» **SET PROBLEM**
Rewrite the material below with "computer-use agent" changed to "desktop agent" everywhere it occurs, leaving everything else as it is.

## begin

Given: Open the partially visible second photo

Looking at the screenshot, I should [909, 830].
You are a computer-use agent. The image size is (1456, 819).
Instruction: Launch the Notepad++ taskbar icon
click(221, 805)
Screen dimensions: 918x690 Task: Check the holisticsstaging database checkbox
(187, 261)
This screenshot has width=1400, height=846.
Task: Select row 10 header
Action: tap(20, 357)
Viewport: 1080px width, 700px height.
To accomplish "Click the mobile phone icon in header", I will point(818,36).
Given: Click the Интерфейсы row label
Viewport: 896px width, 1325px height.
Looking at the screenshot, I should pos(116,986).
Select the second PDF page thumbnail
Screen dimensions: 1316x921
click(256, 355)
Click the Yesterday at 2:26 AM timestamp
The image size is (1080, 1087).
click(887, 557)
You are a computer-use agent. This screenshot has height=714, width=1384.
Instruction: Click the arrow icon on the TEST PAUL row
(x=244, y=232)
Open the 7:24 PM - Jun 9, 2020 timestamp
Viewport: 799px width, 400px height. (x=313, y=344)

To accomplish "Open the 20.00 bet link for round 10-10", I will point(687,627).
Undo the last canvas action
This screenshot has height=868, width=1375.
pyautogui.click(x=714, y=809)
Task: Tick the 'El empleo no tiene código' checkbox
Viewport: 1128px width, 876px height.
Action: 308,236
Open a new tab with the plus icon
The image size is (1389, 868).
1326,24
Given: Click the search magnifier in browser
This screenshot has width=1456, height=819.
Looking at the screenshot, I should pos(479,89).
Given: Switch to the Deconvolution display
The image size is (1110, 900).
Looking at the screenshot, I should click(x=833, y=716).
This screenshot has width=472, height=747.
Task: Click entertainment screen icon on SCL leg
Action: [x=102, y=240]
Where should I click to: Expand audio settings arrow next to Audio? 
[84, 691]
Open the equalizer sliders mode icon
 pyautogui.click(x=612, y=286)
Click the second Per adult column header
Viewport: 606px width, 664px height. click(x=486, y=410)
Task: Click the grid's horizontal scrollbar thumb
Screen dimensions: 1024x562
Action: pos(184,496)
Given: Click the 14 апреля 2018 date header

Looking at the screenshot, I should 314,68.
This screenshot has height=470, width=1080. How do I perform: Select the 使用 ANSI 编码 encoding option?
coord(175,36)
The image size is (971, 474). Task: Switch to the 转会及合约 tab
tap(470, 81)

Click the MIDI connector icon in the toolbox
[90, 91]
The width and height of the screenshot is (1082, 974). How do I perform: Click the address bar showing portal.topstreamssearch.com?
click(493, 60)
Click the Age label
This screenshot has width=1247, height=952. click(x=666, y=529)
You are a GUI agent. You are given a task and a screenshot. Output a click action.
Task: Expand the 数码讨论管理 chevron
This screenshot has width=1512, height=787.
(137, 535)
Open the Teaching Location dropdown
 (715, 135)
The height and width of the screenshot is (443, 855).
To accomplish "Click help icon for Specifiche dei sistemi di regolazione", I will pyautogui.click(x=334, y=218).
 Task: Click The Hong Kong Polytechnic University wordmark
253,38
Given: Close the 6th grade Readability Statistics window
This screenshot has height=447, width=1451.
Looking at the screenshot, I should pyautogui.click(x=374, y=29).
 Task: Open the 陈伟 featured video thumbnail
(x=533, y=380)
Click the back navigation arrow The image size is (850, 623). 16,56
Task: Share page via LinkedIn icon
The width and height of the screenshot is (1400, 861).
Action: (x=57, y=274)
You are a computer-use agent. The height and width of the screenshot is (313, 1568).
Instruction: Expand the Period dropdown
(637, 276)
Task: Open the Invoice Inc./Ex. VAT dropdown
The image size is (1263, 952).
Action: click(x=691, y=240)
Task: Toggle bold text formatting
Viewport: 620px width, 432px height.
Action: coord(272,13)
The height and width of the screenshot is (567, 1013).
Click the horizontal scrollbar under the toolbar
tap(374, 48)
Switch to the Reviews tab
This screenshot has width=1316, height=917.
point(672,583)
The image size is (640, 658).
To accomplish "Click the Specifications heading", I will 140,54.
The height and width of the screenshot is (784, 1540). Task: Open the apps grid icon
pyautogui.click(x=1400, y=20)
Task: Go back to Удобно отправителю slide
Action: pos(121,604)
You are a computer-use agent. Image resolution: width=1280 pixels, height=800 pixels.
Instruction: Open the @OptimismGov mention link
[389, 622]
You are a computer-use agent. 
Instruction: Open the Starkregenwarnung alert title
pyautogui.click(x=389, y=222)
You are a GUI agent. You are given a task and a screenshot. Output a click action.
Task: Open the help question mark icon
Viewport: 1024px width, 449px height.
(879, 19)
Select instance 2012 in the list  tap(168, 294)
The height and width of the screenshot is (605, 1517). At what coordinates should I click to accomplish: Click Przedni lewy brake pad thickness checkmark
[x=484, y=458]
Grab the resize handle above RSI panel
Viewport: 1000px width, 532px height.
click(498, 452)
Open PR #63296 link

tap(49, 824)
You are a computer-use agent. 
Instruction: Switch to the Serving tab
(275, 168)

## end

» **FINISHED EXERCISE**
Given: Open the partially visible second photo

Looking at the screenshot, I should [909, 830].
You are a desktop agent. The image size is (1456, 819).
Instruction: Launch the Notepad++ taskbar icon
click(221, 805)
Screen dimensions: 918x690 Task: Check the holisticsstaging database checkbox
(187, 261)
This screenshot has width=1400, height=846.
Task: Select row 10 header
Action: tap(20, 357)
Viewport: 1080px width, 700px height.
To accomplish "Click the mobile phone icon in header", I will point(818,36).
Given: Click the Интерфейсы row label
Viewport: 896px width, 1325px height.
Looking at the screenshot, I should pos(116,986).
Select the second PDF page thumbnail
Screen dimensions: 1316x921
click(256, 355)
Click the Yesterday at 2:26 AM timestamp
The image size is (1080, 1087).
click(887, 557)
You are a desktop agent. This screenshot has height=714, width=1384.
Instruction: Click the arrow icon on the TEST PAUL row
(x=244, y=232)
Open the 7:24 PM - Jun 9, 2020 timestamp
Viewport: 799px width, 400px height. (x=313, y=344)

To accomplish "Open the 20.00 bet link for round 10-10", I will point(687,627).
Undo the last canvas action
This screenshot has height=868, width=1375.
pyautogui.click(x=714, y=809)
Task: Tick the 'El empleo no tiene código' checkbox
Viewport: 1128px width, 876px height.
Action: 308,236
Open a new tab with the plus icon
The image size is (1389, 868).
1326,24
Given: Click the search magnifier in browser
This screenshot has width=1456, height=819.
Looking at the screenshot, I should pos(479,89).
Given: Switch to the Deconvolution display
The image size is (1110, 900).
Looking at the screenshot, I should click(x=833, y=716).
This screenshot has width=472, height=747.
Task: Click entertainment screen icon on SCL leg
Action: [x=102, y=240]
Where should I click to: Expand audio settings arrow next to Audio? 
[84, 691]
Open the equalizer sliders mode icon
 pyautogui.click(x=612, y=286)
Click the second Per adult column header
Viewport: 606px width, 664px height. click(x=486, y=410)
Task: Click the grid's horizontal scrollbar thumb
Screen dimensions: 1024x562
Action: pos(184,496)
Given: Click the 14 апреля 2018 date header

Looking at the screenshot, I should 314,68.
This screenshot has height=470, width=1080. How do I perform: Select the 使用 ANSI 编码 encoding option?
coord(175,36)
The image size is (971, 474). Task: Switch to the 转会及合约 tab
tap(470, 81)

Click the MIDI connector icon in the toolbox
[90, 91]
The width and height of the screenshot is (1082, 974). How do I perform: Click the address bar showing portal.topstreamssearch.com?
click(493, 60)
Click the Age label
This screenshot has width=1247, height=952. click(x=666, y=529)
You are a GUI agent. You are given a task and a screenshot. Output a click action.
Task: Expand the 数码讨论管理 chevron
This screenshot has width=1512, height=787.
(137, 535)
Open the Teaching Location dropdown
 (715, 135)
The height and width of the screenshot is (443, 855).
To accomplish "Click help icon for Specifiche dei sistemi di regolazione", I will pyautogui.click(x=334, y=218).
 Task: Click The Hong Kong Polytechnic University wordmark
253,38
Given: Close the 6th grade Readability Statistics window
This screenshot has height=447, width=1451.
Looking at the screenshot, I should pyautogui.click(x=374, y=29).
 Task: Open the 陈伟 featured video thumbnail
(x=533, y=380)
Click the back navigation arrow The image size is (850, 623). 16,56
Task: Share page via LinkedIn icon
The width and height of the screenshot is (1400, 861).
Action: (x=57, y=274)
You are a desktop agent. The height and width of the screenshot is (313, 1568).
Instruction: Expand the Period dropdown
(637, 276)
Task: Open the Invoice Inc./Ex. VAT dropdown
The image size is (1263, 952).
Action: click(x=691, y=240)
Task: Toggle bold text formatting
Viewport: 620px width, 432px height.
Action: coord(272,13)
The height and width of the screenshot is (567, 1013).
Click the horizontal scrollbar under the toolbar
tap(374, 48)
Switch to the Reviews tab
This screenshot has width=1316, height=917.
point(672,583)
The image size is (640, 658).
To accomplish "Click the Specifications heading", I will 140,54.
The height and width of the screenshot is (784, 1540). Task: Open the apps grid icon
pyautogui.click(x=1400, y=20)
Task: Go back to Удобно отправителю slide
Action: pos(121,604)
You are a desktop agent. Image resolution: width=1280 pixels, height=800 pixels.
Instruction: Open the @OptimismGov mention link
[389, 622]
You are a desktop agent. 
Instruction: Open the Starkregenwarnung alert title
pyautogui.click(x=389, y=222)
You are a GUI agent. You are given a task and a screenshot. Output a click action.
Task: Open the help question mark icon
Viewport: 1024px width, 449px height.
(879, 19)
Select instance 2012 in the list  tap(168, 294)
The height and width of the screenshot is (605, 1517). At what coordinates should I click to accomplish: Click Przedni lewy brake pad thickness checkmark
[x=484, y=458]
Grab the resize handle above RSI panel
Viewport: 1000px width, 532px height.
click(498, 452)
Open PR #63296 link

tap(49, 824)
You are a desktop agent. 
Instruction: Switch to the Serving tab
(275, 168)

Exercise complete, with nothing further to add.